I had to chuckle watching my friend demonstrate to our buddy’s five-year-old son what a nutria looks like. His impression came out as a cross between Bugs Bunny and Hannibal Lector, an odd pairing but not too absurd since nutria are rodents, and without conscience they wreak havoc on the Eastern Shore’s declining wetlands. But the loss of the Bay’s wetlands and the continuing threats to its future restoration isn’t a laughing matter.

While nutria are damaging areas like Blackwater Refuge outside Cambridge at an alarming rate, the impact of people looms larger in the fate of the Bay’s wetlands.

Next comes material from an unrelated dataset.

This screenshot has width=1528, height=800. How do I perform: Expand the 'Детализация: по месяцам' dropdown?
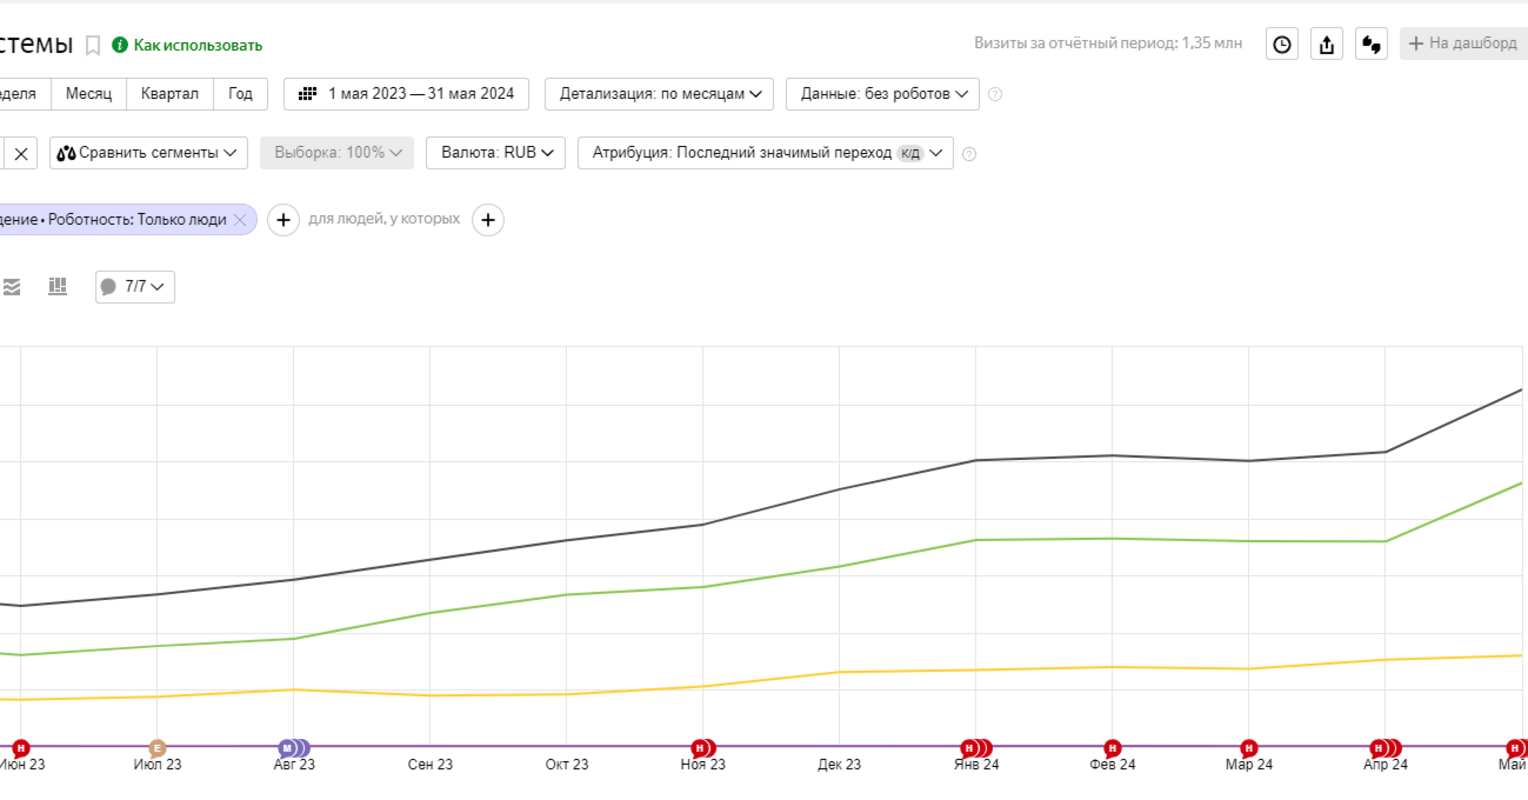click(660, 94)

Wetlands, we know now, are water purifiers, flood containment systems and vital habitat. But less than half of the Bay watershed’s tidal and non-tidal wetlands survive, about 1.5 million acres according to the EPA’s Chesapeake Bay Program.

These important Bay buffers have been destroyed, filled in and altered because their value was misunderstood and not fully appreciated. From the mid-1950s until the late-1970s, wetlands disappeared at an annual average of more than 2,800 acres.

One reason is that developers have seen wetlands merely as more land on which to throw up strip malls, housing developments and weekend condominiums. Rising water levels, another side effect of human activity, is another reason.

The Chesapeake Bay Foundation’s annual State of the Bay Report rates the Bay’s wetlands at 42 on a scale of 100.

Currently, the U.S. Senate is considering renewing the North American Wetlands Conservation Act. Many conservation groups, including Ducks Unlimited, are asking supporters to contact their senators to reauthorize the program before Congress adjourns. Visit www.ducks.org for more information.

Fish Are Biting
If we could just catch a break from successive days of strong wind, we might be able to string together a full week of outstanding fall fishing. But we’ll have to take what weather comes our way and take advantage of good days on the water, because the fishing action for rockfish is really starting to crank up.

I ran into upper Bay fly guide Gary Neitze at an area ramp. He told me that recently he’d had great success in Baltimore Harbor on breaking bluefish and rock. While he was waiting for his clients, he said he saw a local hook a red drum. Raven fanatic and fisherman Brion Townsend echoes Capt. Gary’s comments about Baltimore Harbor, saying he has been fishing on breaking schools of keeper rockfish and feisty blues for the past month. For light tackle and fly fishing enthusiasts, it’s hard to beat the points and cuts along the shoreline at first and last light.

Chumming for just-legal stripers at the Stone Rock, the Gooses and The Hill has produced, but remember to get there early and on a moving tide. Hiding the hook also helps entice wary fish. DNR reports that several black sea bass (11.5 inch minimum size requirement), red drum (18-inch minimum) and black drum (16 inch minimum) have been caught at the Stone Rock.